This invention relates to a method for manufacturing a color filter with an arrangement of filter elements of a plurality of colors for displaying a color image or for separating an image into a plurality of colors and providing image signals of these colors.
Recently, a color display device using a color filter in which filter elements of three primary colors, blue, green and red are arranged, has been put into practical use. In this device, the light rays coming through filter elements of these colors are synthesized for forming an image. A color image sensor has also been put into practical use. This device uses a color filter comprising filter elements of red, blue and yellow or filter elements of cyan, magenta and yellow and/or filter elements of black and white, and generates image signals of these colors.
In this type of the color filter, color filter elements are regularly arranged in a stripe fashion or a mosaic fashion, corresponding to the electrodes for display and photo detecting elements. Each filter element is extremely small. In the case of the stripe-type color filter, the width of each filter element is only about 0.1 mm or so. For this reason, photolithography is used for manufacturing the color filter, since this technique provides a minute pattern with high accuracy, and provides high productivity.

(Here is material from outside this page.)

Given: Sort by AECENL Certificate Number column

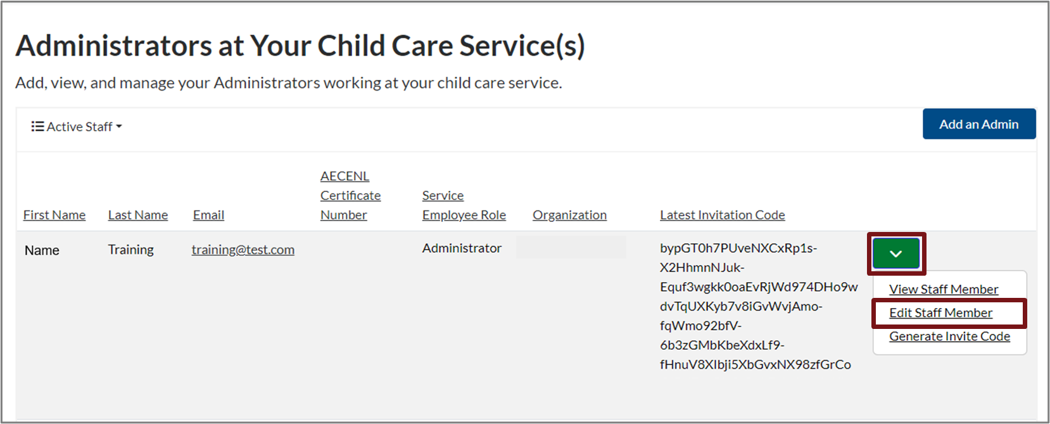Looking at the screenshot, I should (x=350, y=196).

An example of a manufacturing process of the color filter by photolithography will be described with reference to FIGS. 1A and 1B. As shown in FIG. 1A, photosensitive film 3 is formed on glass substrate 1 on which electrodes 2 have already been made. Photo mask 4 is positioned above photosensitive film 3. Photo mask 4 comprises glass substrate 5 and opaque metal (made of, for example, chromium) layer 6 is formed on the portion of the surface of substrate 5, on which a filter is not to be formed. In the second step, photosensitive film 3 is irradiated by ultraviolet rays (UV) through photo mask 4, to expose the portion of the filter below the light transmitting portion 4a of photo mask 4. As a result of this radiation of ultraviolet rays, only portion 3a, which defines a shape of the filter element, is photochemically changed by an optical reaction. Then, in the developing process, the optically-unreacted portion, or unexposed portion 3b, is removed. In this way, the exposed portion 3a of photosensitive film 3 is formed on the electrodes 2 of glass substrate 1. This exposed portion is used as dyeable material layer F. By dyeing the dyeable material layer for each color, a color filter element of each desired color can be obtained.

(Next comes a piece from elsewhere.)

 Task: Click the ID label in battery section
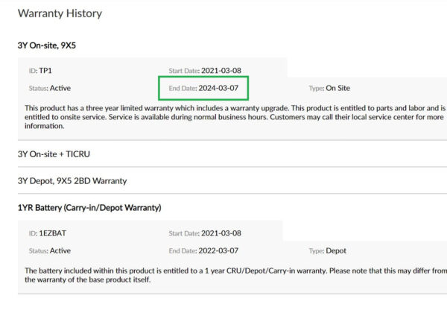tap(33, 233)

In the conventional method of manufacturing a color filter as described above, if photo mask 4 is defective, or if dust is deposited on photo mask 4, the following problem arises. This problem will be described using a case where dust is deposited on the portion 4a of a desired filter pattern of photo mask 4. For this description, reference is made to FIGS. 1A and B. Portion 3c of photosensitive film 3 below dust 7, which is deposited on photo mask 4, is not radiated by ultraviolet rays in the ultraviolet rays-exposure step, since the rays are blocked by dust 7. This means that portion 3c is not optically reacted and is, therefore, removed in the developing process. As a result, this portion fails to become dyeable material layer F, forming a pinhole 8 in dyeable material layer F. Since pinhole 8 is located in the filter just above electrode 2, and at this pin hole portion, no light is absorbed by the filter element, pinhole 8 will appear as quite a bright white spot. In the color display device using such a color filter, because of the white spot, the quality of an image is extremely deteriorated. In the color image sensor using this type of color filter, color separation ability is degraded, and the image signal obtained has poor image reproducibility.

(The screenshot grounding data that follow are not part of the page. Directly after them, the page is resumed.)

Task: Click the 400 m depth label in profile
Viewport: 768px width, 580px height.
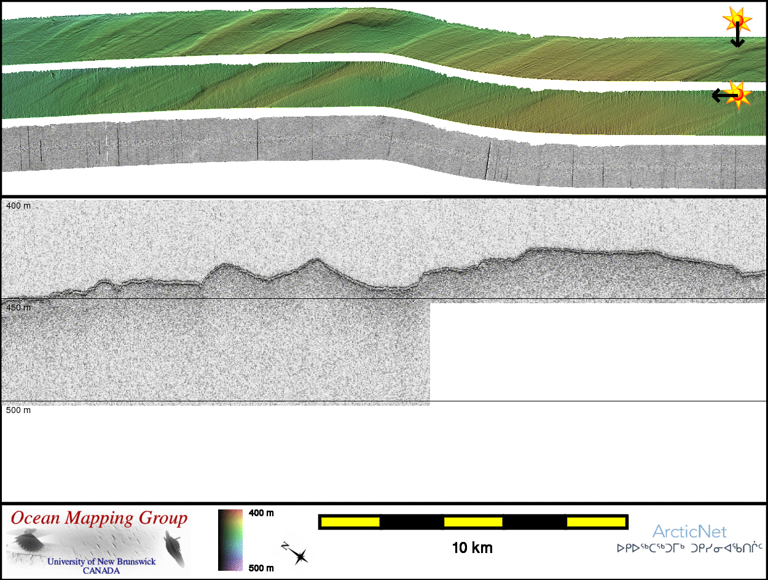Action: point(18,206)
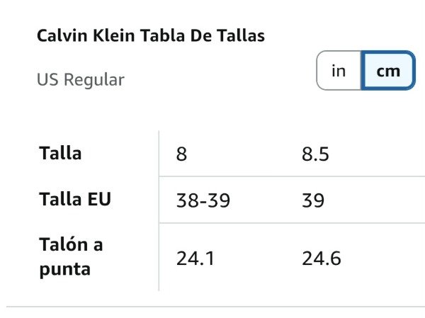This screenshot has width=425, height=318.
Task: Choose US size 8 cell
Action: click(182, 154)
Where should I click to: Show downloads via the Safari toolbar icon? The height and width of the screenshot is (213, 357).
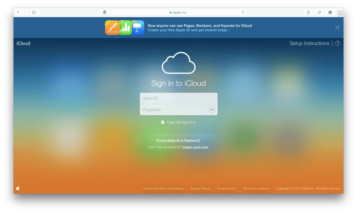tap(330, 12)
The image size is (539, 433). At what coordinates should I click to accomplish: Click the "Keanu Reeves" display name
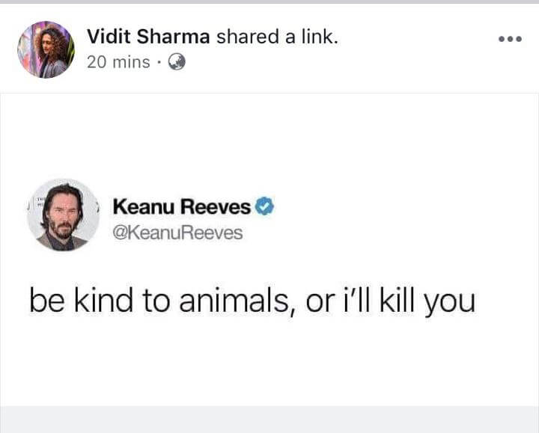(182, 206)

For the above reason, to manufacture such minute patterned filters, an environment is selected in which the size of dust particles in the air is limited to a certain value or less, and the number of these dust particles is also limited. To remarkably decrease the number of dust particles in the air, however, larger manufacturing facilities are required and the manufacturing cost is increased. Besides, it is almost impossible to eliminate dust altogether.
As for the mask manufacturing, the manufacture of defect-free masks leads to an increase in manufacturing costs and is actually almost impossible.
As described above, the conventional manufacturing method of a color filter has a serious disadvantage in that, due to defects of the photo mask and/or dust on the photo mask, numerous pinholes occur in the color filter.